# Thread: Statistical estimation (classical) question

1. ## Statistical estimation (classical) question

Each worker's productivity Xi(where i=1,2,3,4....n) is distributed uniformly and independently on the interval (0,L), where L is an unknown upper limit, which we want to estimate
Notice: L(Tilda) is an estimator of L
a) The probability function density function in terms of L?
b) Find E(xi) in terms of L?
c) Find var(xi) in terms of L?
d) Estimated L using L(tilda)= 2X(bar), where X(bar) is based on X1, X2,...Xn
Find the bias of L(tilda)?
e) Find the MSE of L(tilda)? is L(tilda) a consistent estimator of L?
f) On inspecting the actual values X1, X2, Xn, we discards the estimator L(tilda), muttering curses on classical estimation theory, and estimates L another way. Can you see why we have might done so?
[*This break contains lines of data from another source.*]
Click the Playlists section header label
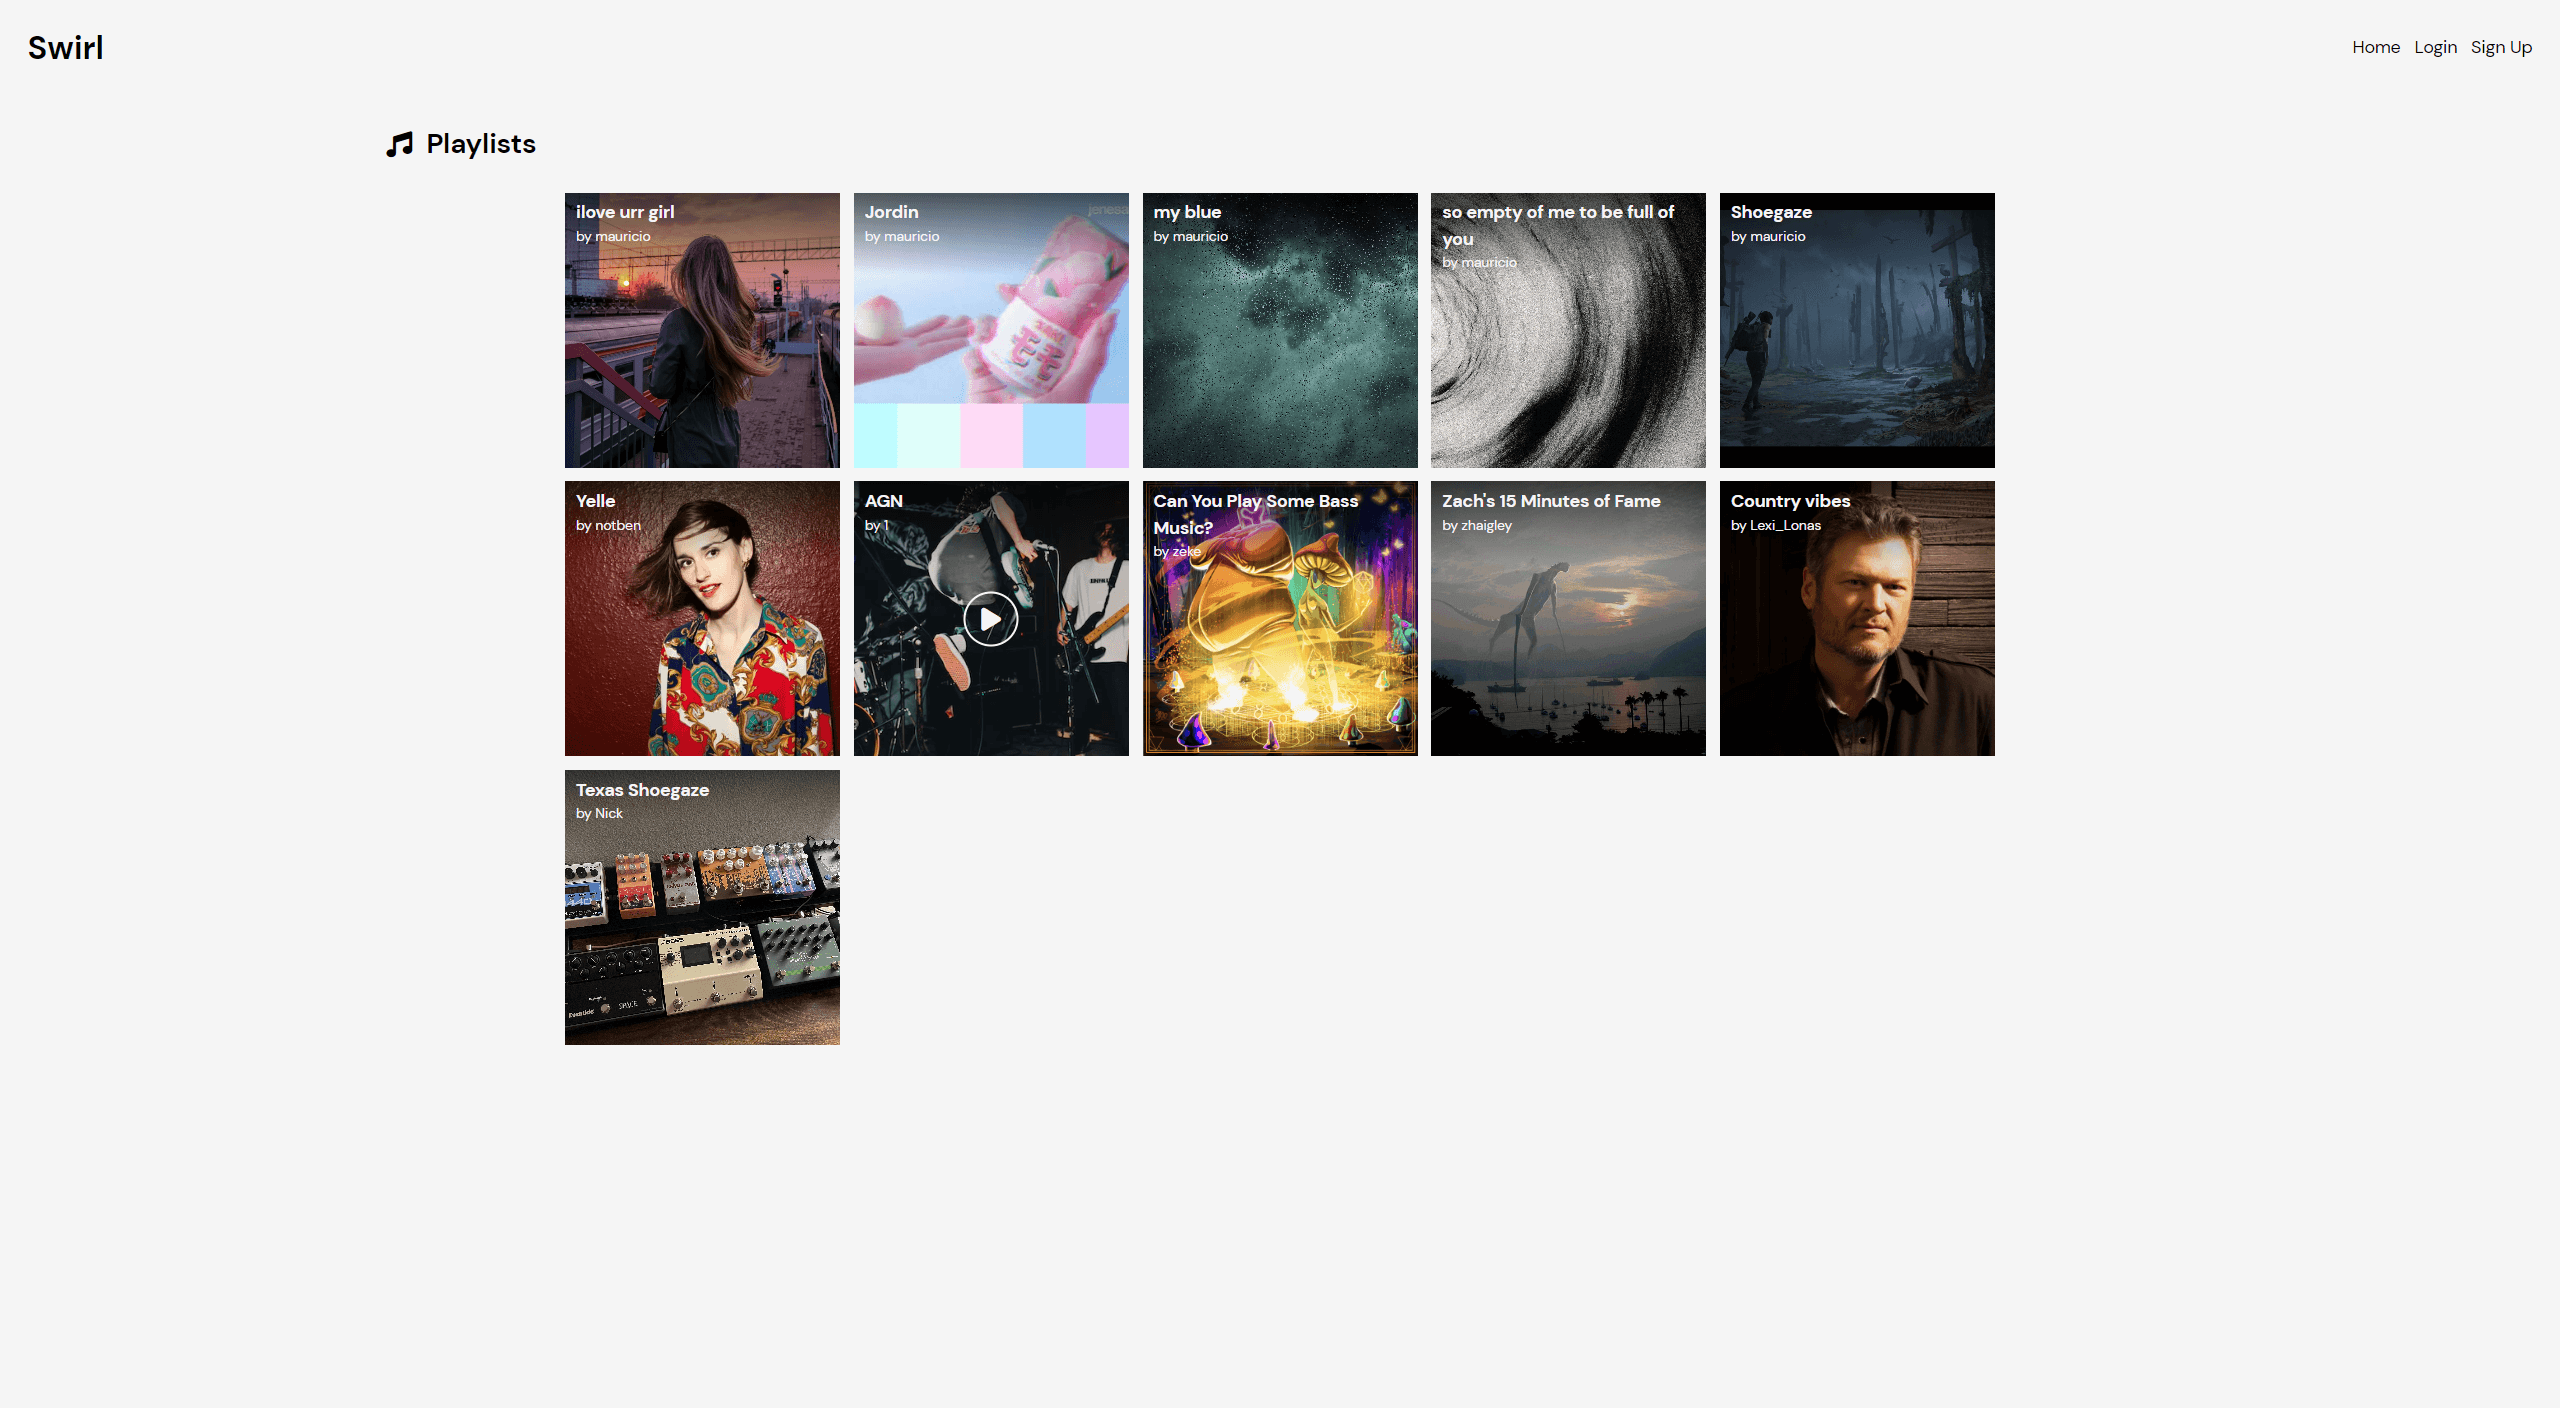The height and width of the screenshot is (1408, 2560). coord(480,142)
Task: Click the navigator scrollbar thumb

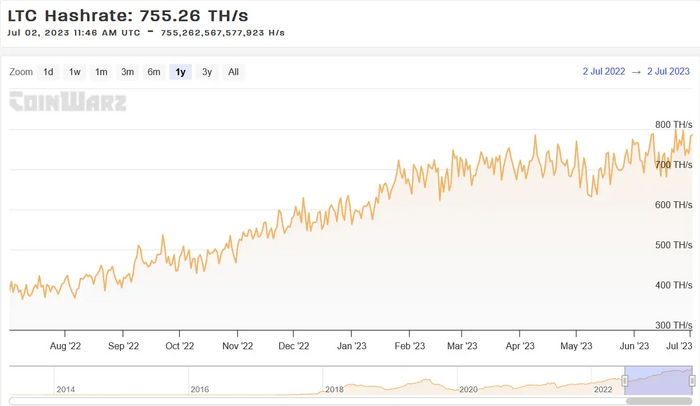Action: click(x=657, y=401)
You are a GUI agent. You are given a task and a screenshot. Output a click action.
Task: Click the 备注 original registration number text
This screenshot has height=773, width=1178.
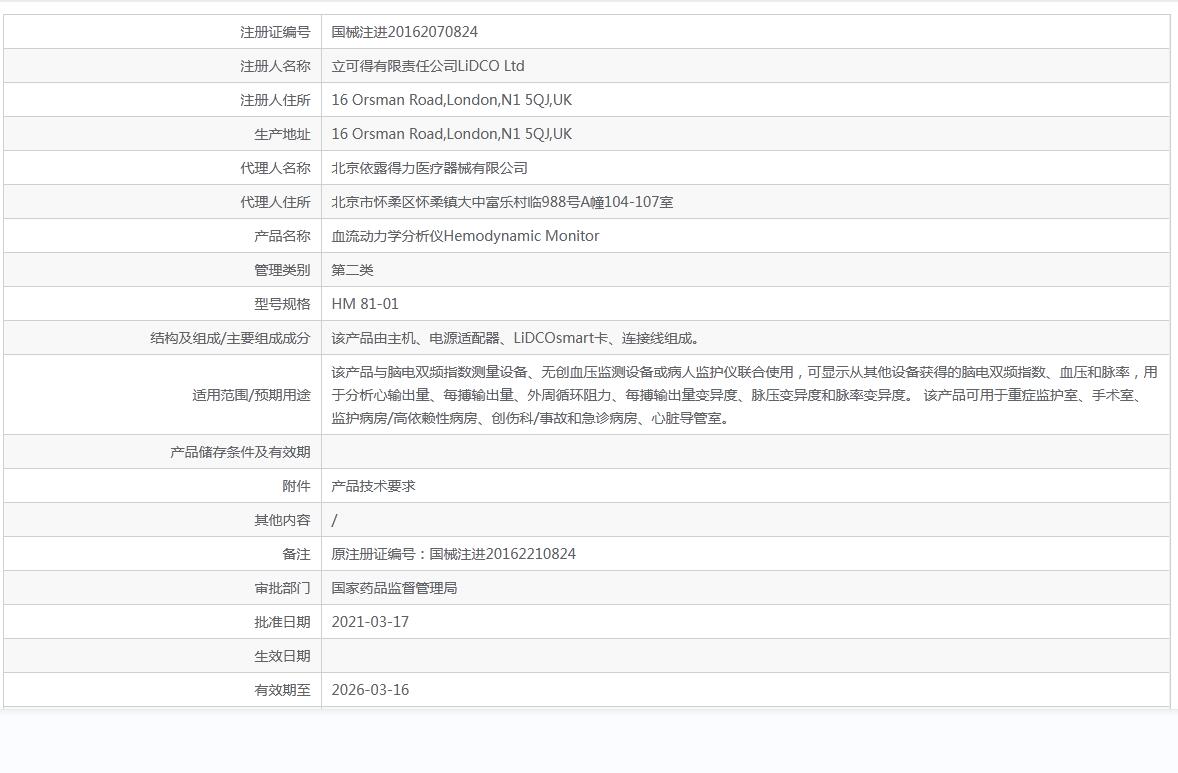454,554
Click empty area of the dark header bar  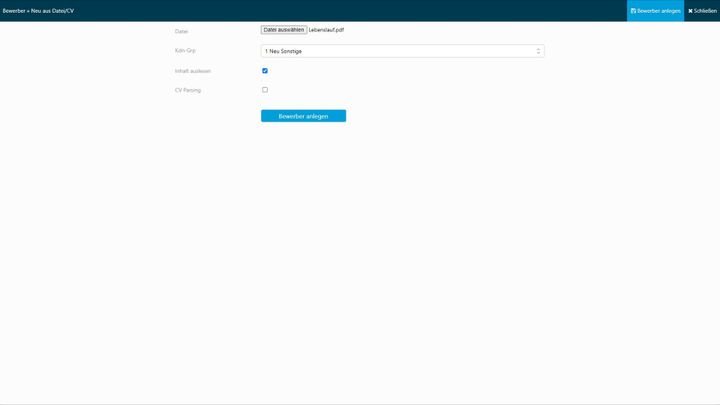tap(350, 11)
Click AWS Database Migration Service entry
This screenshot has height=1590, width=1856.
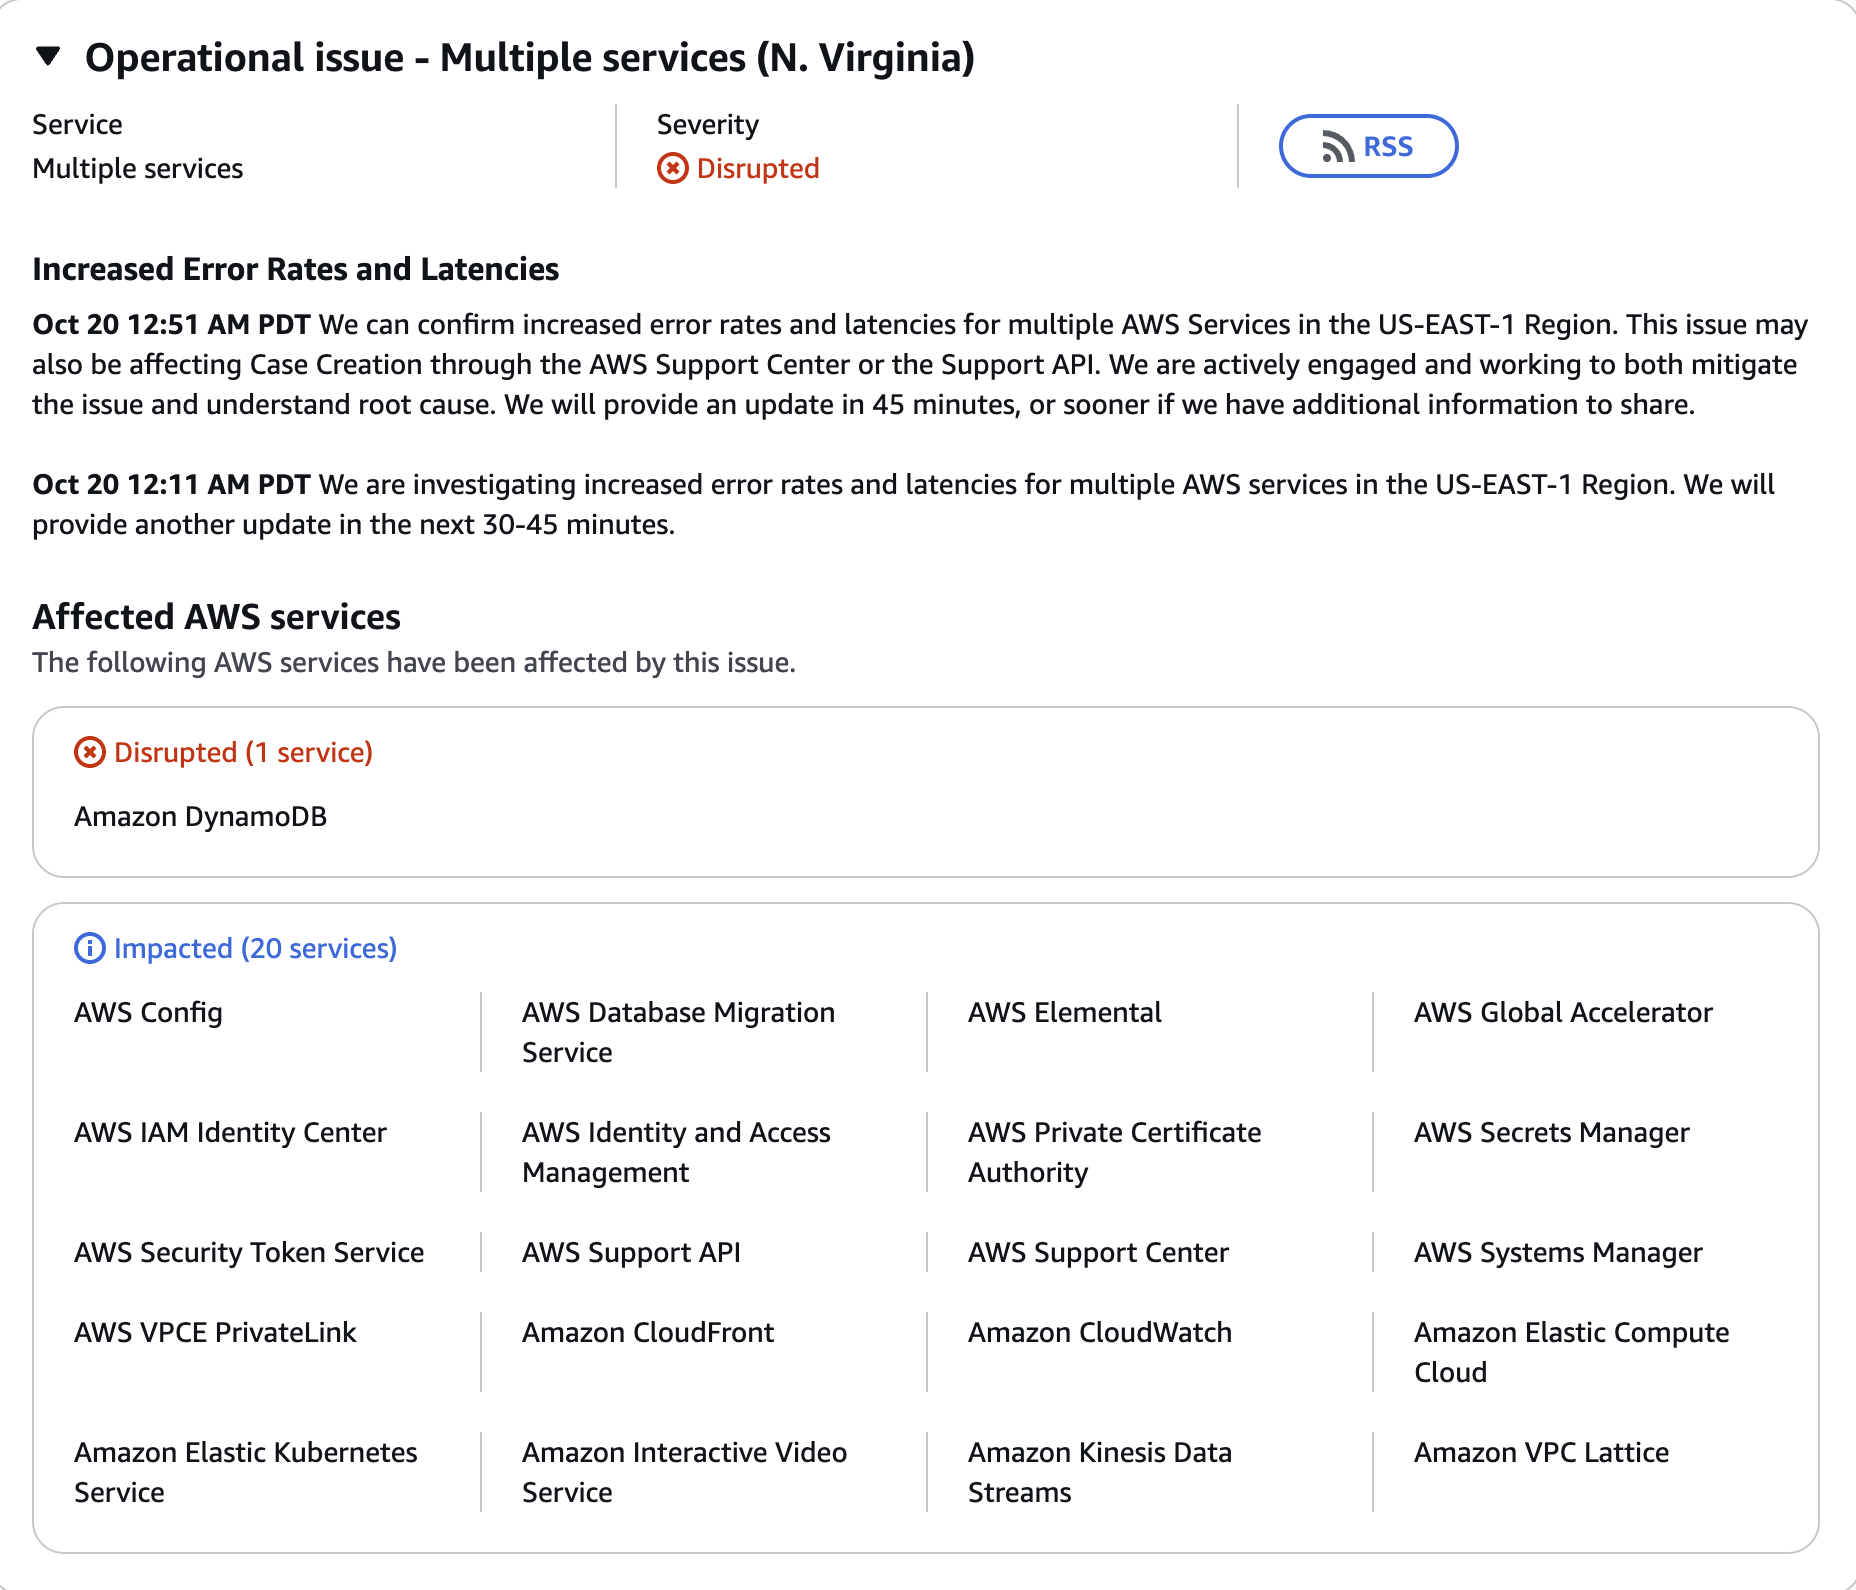tap(677, 1032)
The reason is good, by the way it's not a bayesian; and not all samples of X1, X2, Xn would cause him to react this way

Have worked through some of the sub-questions, but far from sure about the correctness of the answers!

Best regards

2. post what you have
this point estimator is just the method of moments estimator from a U(0,L) distribution.
A better estimator is the MLE, which is

${n+1\over n} X_{(n)}$

where that rv is the largest order stat.

Interstingly using my weird strong laws I'm runing simulations on a new estimator from this very distribution.
It's a resampling idea I thought of this past summer, that seems to work.